Noah Garner:   I listen to their songs,  I was singing them at talent shows when I was a kid, so meeting them and interacting with them, being able to open for them, that’s a lifetime dream for a kid like me.  When you are singing their songs forever and then open for them, that’s huge.  Then Ashley McBryde.  I got to open up for her and I love her.  I think she’s an unbelievable talent.  I think she’s an unbelievable songwriter.  She’s got to be probably one of the sweetest people that ever walked the Earth.

Patti:  Without question.

Noah Garner:   She just is such a great spirit.  She made me feel like I was the main act.  She made me feel like a million dollars.  That’s something that I think when you look up to people, and you have these opportunities to open up for them, or do anything with them, when people are good to you, and treat you well, it takes your view of them that’s already so high and it just blows the cap off.   I look at the people that allow me to open for them and helped me and and were so kind to me, I look at them as, you know, different highlights of my journey.  I learned a lot from all those people.

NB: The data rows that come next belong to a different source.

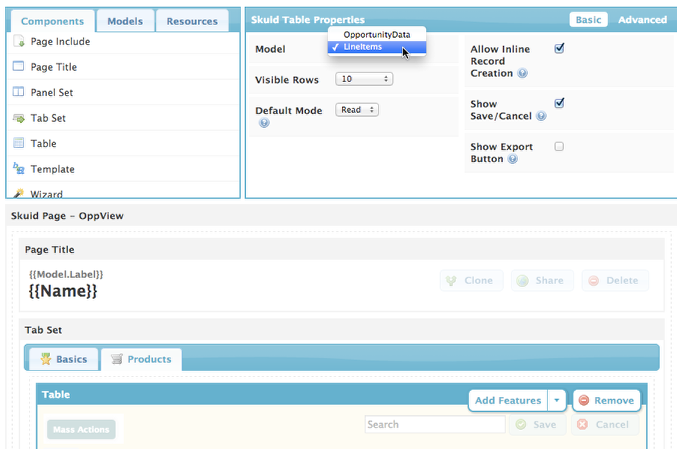Click the Template component icon

click(x=19, y=169)
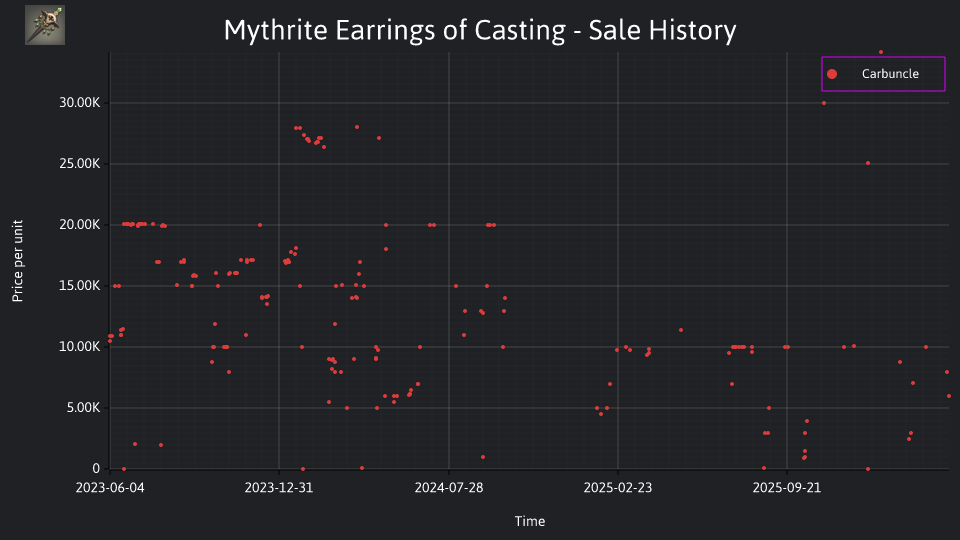Image resolution: width=960 pixels, height=540 pixels.
Task: Click the 30.00K price axis label
Action: coord(80,103)

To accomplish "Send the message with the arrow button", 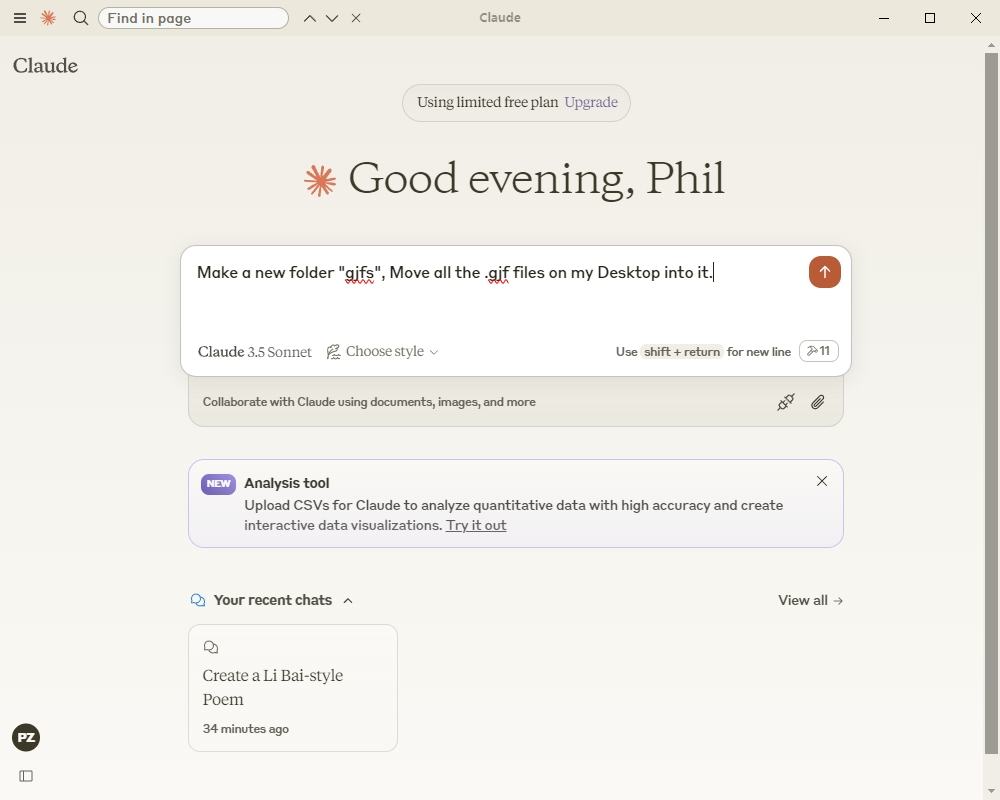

Patti:   Yeah, and I think probably you take that with you that, you know, someday, you can maybe pay that forward.

Noah Garner:   Right, exactly. It’s actually something that I think about a lot.  Like, when I moved to town.   I was so young, I was 18 and didn’t know anybody.  I was living with one of my mom’s friends from high school, on her couch.   This old bass player looked at me one time and he said he would just kind of show me the ropes of Broadway, show me the town, teach me some things about singing and teach me some things about playing.  I asked him,  “Why are you doing this?   You don’t have to.   Why are you helping me?”   He said,  “Well, when I was young, there was this old dude that helped me.  Now, I’ve got to help you.  You’ve got to promise me that when you get old and you see some 18-year-old that you’ll help him.”  I said, “All right, I get it man.”  I take that with me every day.   I try to do my best to help anybody that I can, and talk about, you know, my end of music and what I’ve gone through, and how I made it through those things.   I feel like it’s part of  the job.   You know, it’s your duty as an artist and as a player to kind of help each other.   It’s not a competition, we’re all doing the same thing, you know, we’re all creative, we’re all trying to write that song.   That circle of influence, we’re all trying to do that.

Patti:   Yeah, I hear that over and over again, and that’s so good to hear.  That’s refreshing when you hear it again from somebody new.  It makes me happy to hear that.   So, like, in your next five years, where do you want to be?

Noah Garner:   Okay, honestly, I think I’ll be at the point I would like to be at, the point where we’re, you know, on tour pretty consistently. Putting out, you know, new music. I want to be able to at least be in the starting stages of being the next Garth Brooks, that’s pretty much the only way I can put it,

Patti:   That’s a good goal.  I like that, that’s thinking in the right direction.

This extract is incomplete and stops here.